Structure Therapeutics Announces Two Late-Breaking Poster Presentations at the American Diabetes Association 85th Scientific Sessions Including New Preclinical Data for Oral Small Molecule Amylin Agonist, ACCG-2671

Presentation Details:

Title: Novel Oral Small Molecule ACCG-2671: A Dual Amylin and Calcitonin Receptor Agonist Development Candidate for Obesity Therapy
Poster #: 2184-LB
Session: Late Breaking Poster Session
Date: Sunday, June 22
Time: 12:30 p.m. – 1:30 p.m. CT
Summary: ACCG-2671 demonstrated high binding affinity and balanced potency in human calcitonin receptor (CTR) and amylin receptor (AMY3R) functional assays. In diet-induced obese rats, oral administration of ACCG-2671 resulted in significant, dose-dependent body weight reductions. Combination therapy with semaglutide (both as add-on and concurrent treatment) resulted in superior weight loss compared to monotherapy.

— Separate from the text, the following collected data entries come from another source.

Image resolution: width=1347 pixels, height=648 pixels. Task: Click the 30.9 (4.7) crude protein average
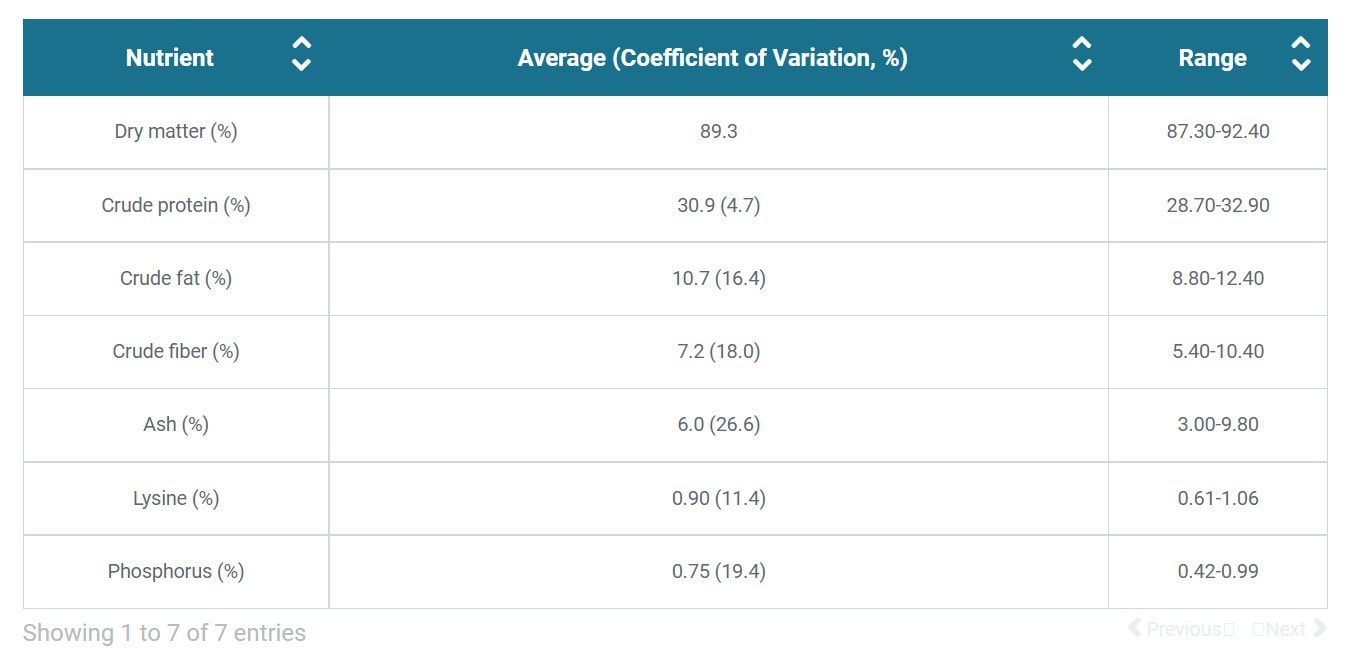(718, 205)
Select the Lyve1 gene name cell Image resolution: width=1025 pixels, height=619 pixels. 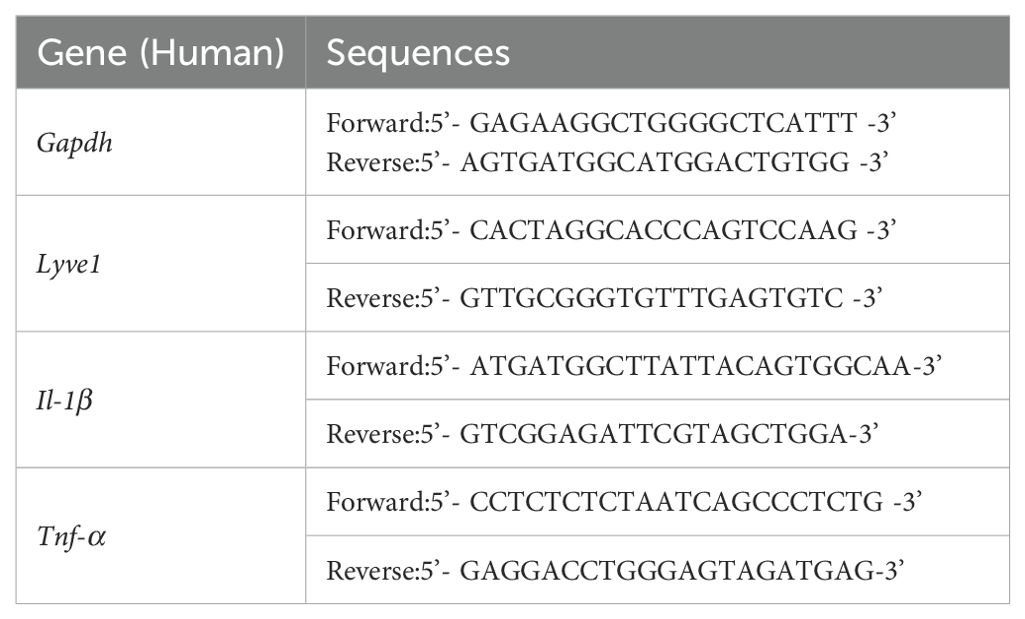[x=161, y=263]
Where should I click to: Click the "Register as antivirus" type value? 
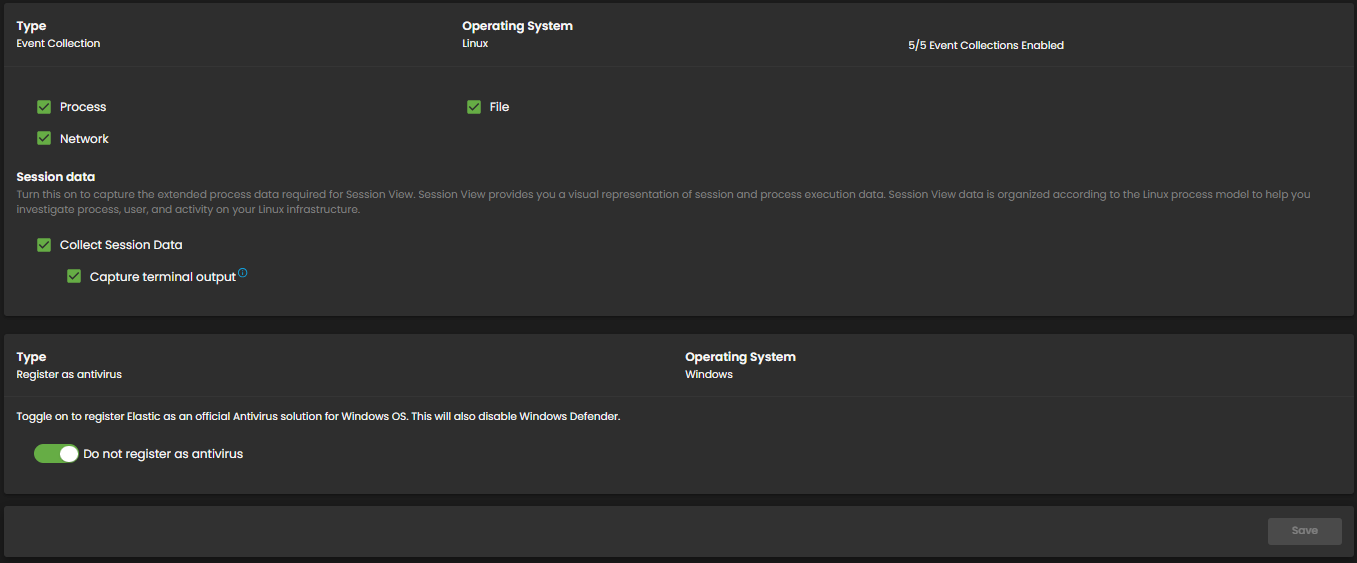point(69,375)
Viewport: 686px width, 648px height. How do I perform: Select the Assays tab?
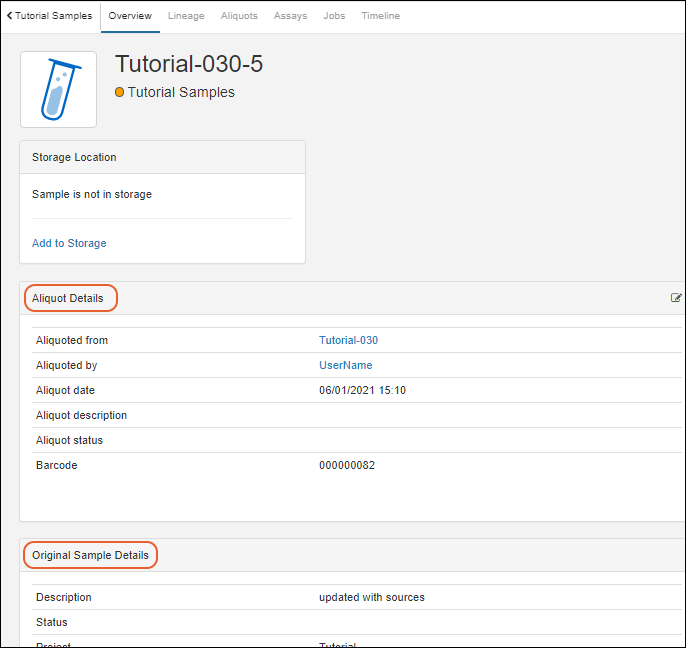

Title: Oral Small Molecule GLP-1 Receptor Agonist Demonstrates Beneficial Effects in Parkinson's Disease–Like Model Using Humanized GLP-1R Mice
Poster #: 1985-LB
Session: Late Breaking Poster Session
Date: Sunday, June 22
Time: 12:30 p.m. – 1:30 p.m. CT
Summary: In a Parkinson’s disease mouse model, oral administration of GSBR-5595, a small molecule GLP-1 receptor agonist distinct from Structure Therapeutics’ clinical asset aleniglipron (GSBR-1290), significantly improved motor coordination and movement in both the rotarod and open field tests. Additionally, histopathological analyses revealed a significant increase in dopaminergic neurons. These findings suggest this GLP-1 receptor agonist showed neuroprotective effects by mitigating motor deficits and preserving dopaminergic neurons, highlighting a potential benefit in Parkinson’s disease.